Who/what are your main influences?
Snowboard-photographers are always a little ahead of time I think. I want to experiment with some methods they are using, refine them to my style and bring them to mountainbiking. It is important to keep moving and try new stuff, otherwise you lose interest and your pictures get boring.
Do you have a particular favourite photo you’ve taken and why?
Thinking of 2012 it would be Brendan Fairclough over my head at the whip of worlds (As seen above). I was really looking forward to shoot this event, after seeing the amazing videos from 2011. The most photographers stood on the last jump after the one they throw their biggest whips over and shot with long lenses up the hill. I also did this kind of shots, but I wanted to show more of the intense atmosphere within the crowd, surrounding and covering the 40" jump while going nuts. So I switched to a wide angle lens and put myself in between the fans of the front row. The riders were all backlit and I placed two flashes on tripods within the crowd to light up the front of the riders. One flash got damaged because it had been tipped over… but it was worth it. I was hoping to capture Brendog because of his unique style and he only passed once, while I sat in this position and I only got one chance to get it right. You had to be very close to have the rider big enough in your composition, but also you don't wan't to get hit by his back-wheel. On the other hand, you have to lean far out because you don't wan't a fan waving his hand in front of your lens while you push the trigger. Now looking at the picture, you can find so much details like the helicopter in the back, all the fans, the pole-camera-guy… A good image catches your attention, invites you to explore the details and tells you a story about what had been going on at the event. Also on Pinkbike.com this shot got second place in the "SRAM Photo of the year Contest" which I'm very happy with.
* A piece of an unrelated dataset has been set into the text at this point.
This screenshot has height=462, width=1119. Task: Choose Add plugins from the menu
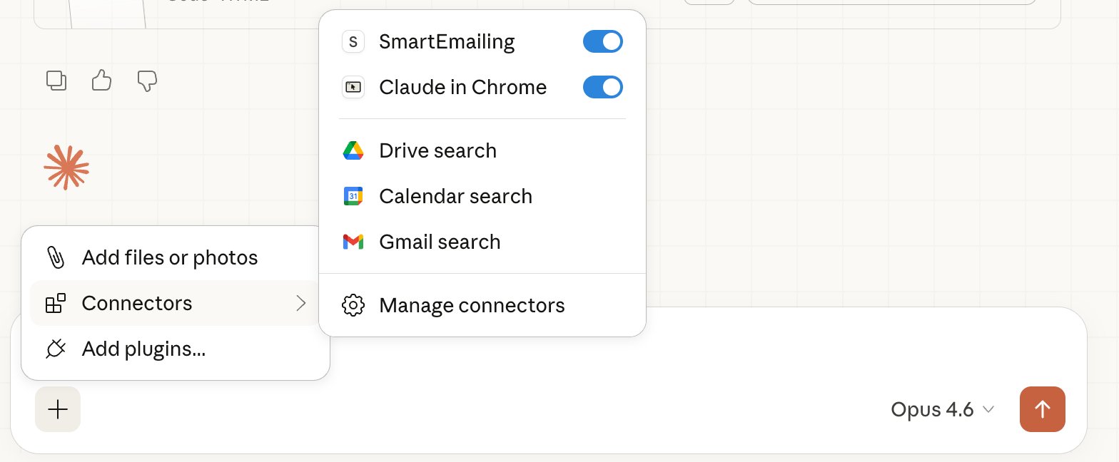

What's the most challenging location you've ever shot in?
Events in particular are pretty tough. On a downhill race the riders will only give 100% on their race run. On raceday you could rarely change your position without running the risk of missing one of the big names (especially if you work with external lights and have to drag them all over the place). Secondly you can't tell the line they will take over a section which makes the composition a little bit of sketchy. Red Bull Joyride in particular was quite challenging. They only gave out a couple of photo-vests for the inner area (I only had the regular photopass) and with different lines to choose for the riders you never knew were the next big thing is going to happen.
Technique or tools – what's the most invaluable?
You can have great results even with the camera in your mobile phone. The most important thing is and will always be the light on the location and your overall composition. Of course – as a photographer you have to know your tools to catch it in the right way. Unfortunately a lot of people still think having the latest and greatest camera will do it by itself. I think a good chef isn't defined by his pans and pots… Having an eye for scenery and a vision of the picture within your head before the shoot is the most important thing.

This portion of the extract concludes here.